Asymptomatic gastric SETs <2 cm without ulceration, bleeding, or with increasing size can be followed up regularly by EUS. However, biopsy should not be avoided solely based on tumor size but should be considered when the mass arises from the muscularis propria or suspected of malignancy [11]. ECL cells are located deeper in the mucosa and infiltrate the submucosal layer in AIG. Although NETs from ECL cells did not occur in the proper muscle layer in this patient, they may resemble SETs, and endoscopic resection is recommended even if they are <1 cm to avoid the risk of lymph node metastasis [12]. Therefore, NETs accompanied by AIG may appear as SETs, occur in various locations, and may hide malignancy when they are <2 cm [13-17]. Table 1 summarizes cases reporting SETs in AIG patients thus far. A schwannoma, confirmed by biopsy, is a benign, asymptomatic tumor that can be discovered incidentally and has a good prognosis. Endoscopic resection is effective in some cases; however, it is not easy to perform. Hence, surgical resection remains the primary treatment option [18]. In the present case, the SET measured <2 cm, and EUS and computed tomography confirmed that the tumor, which was accompanied by AIG, was fixed, and located under the muscularis propria. Even though 60% of tumors originating from the proper muscle layer are GI stromal tumors, the EUS in this case showed a hypoechoic and homogenous tumor, consistent with a potential schwannoma diagnosis [5]. In the case of SETs <2 cm originating from the proper muscle layer, mucosal incision-assisted biopsy, EUS guided-fine needle biopsy or tumor resection to avoid unnecessary follow up may be an option in case of unknown histology [19]. Moreover, as the patient wanted the tumor excised, a wedge resection was performed to facilitate treatment and establish an accurate histological differential diagnosis of SETs originating from the muscularis propria such as schwannoma, leiomyoma or GI stromal tumor [5,19].
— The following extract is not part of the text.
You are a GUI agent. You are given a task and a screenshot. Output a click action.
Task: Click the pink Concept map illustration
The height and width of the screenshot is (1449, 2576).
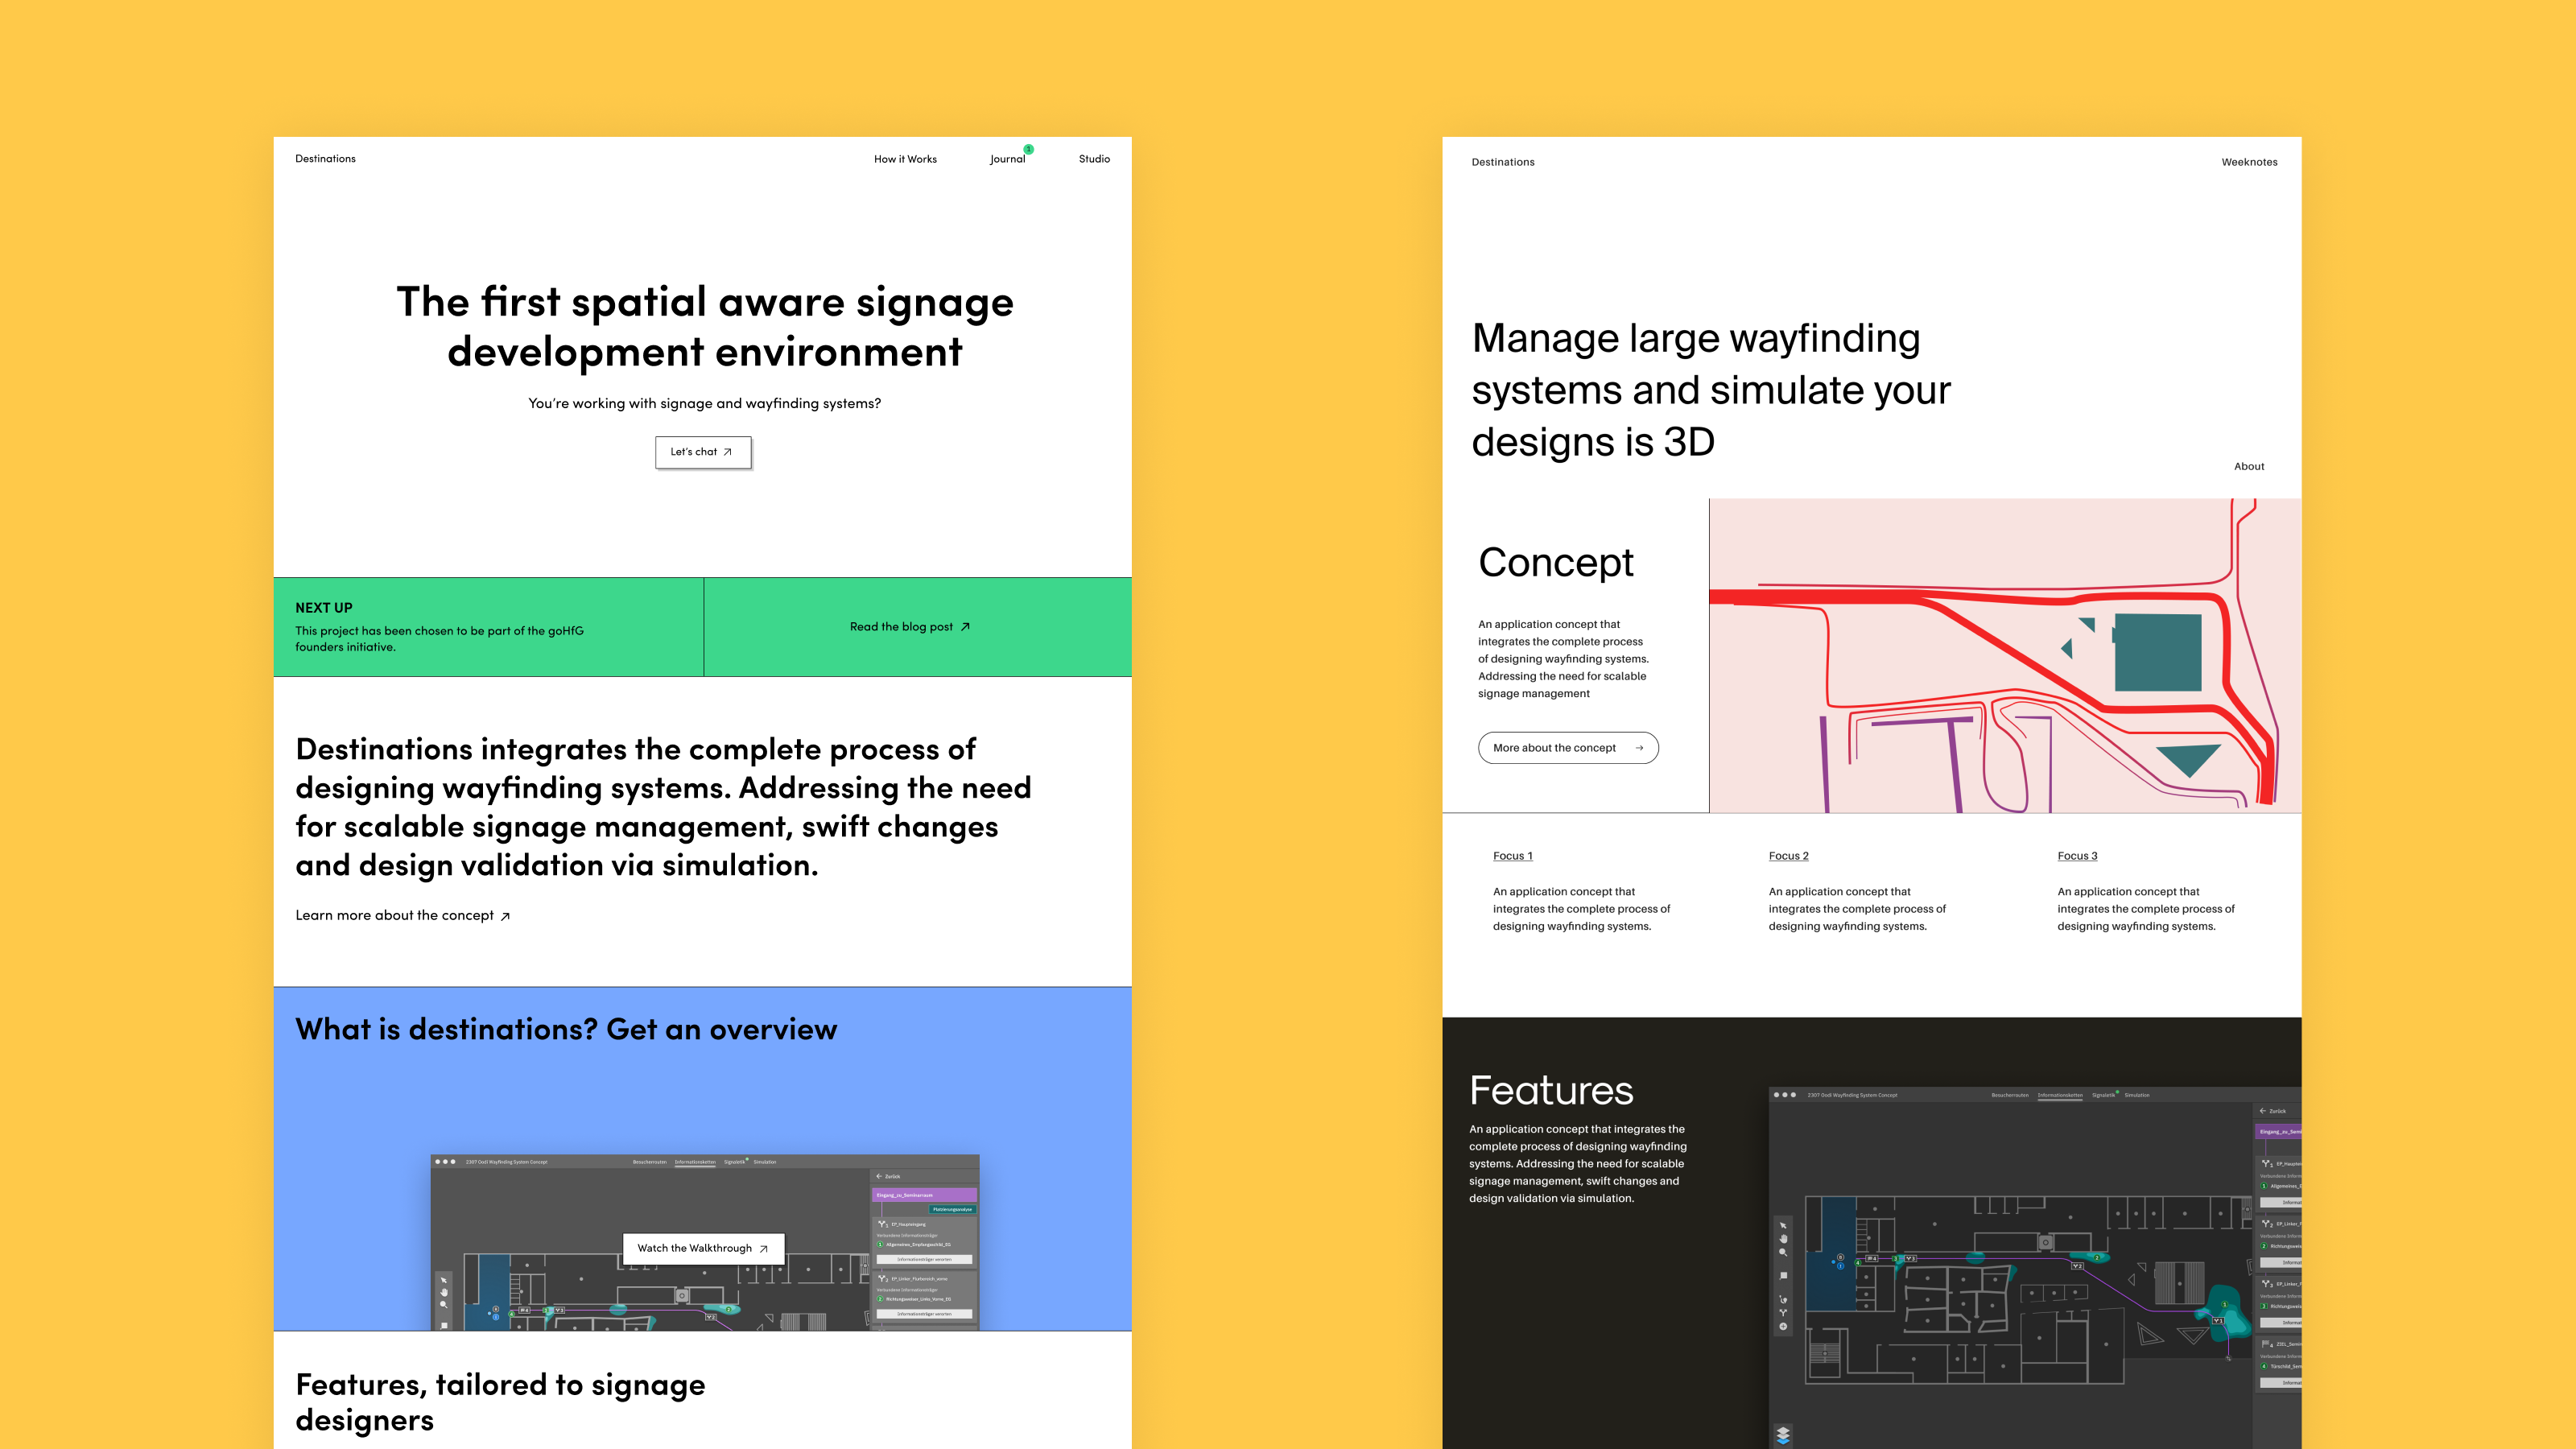click(2004, 655)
Hypergastrinemia resulting from the hypochlorhydria environment may contribute to ECL cell proliferation from hyperplasia to NETs [20]. In our case, as shown in Table 1, gastrin levels were not high compared to other cases; however, it is not yet known what effect hypergastrinemia has on SET development in AIG. There are no definitive guidelines for assessment and treatment of SETs in patients with AIG. Moreover, the correlation between these tumors and AIG is quite ambiguous; a schwannoma found in a SET may not be related to AIG. As SETs can manifest in various forms in patients with AIG, a systematic follow-up of similar cases, such as this one, is required.
Notes
There is no potential conflict of interest related to this work.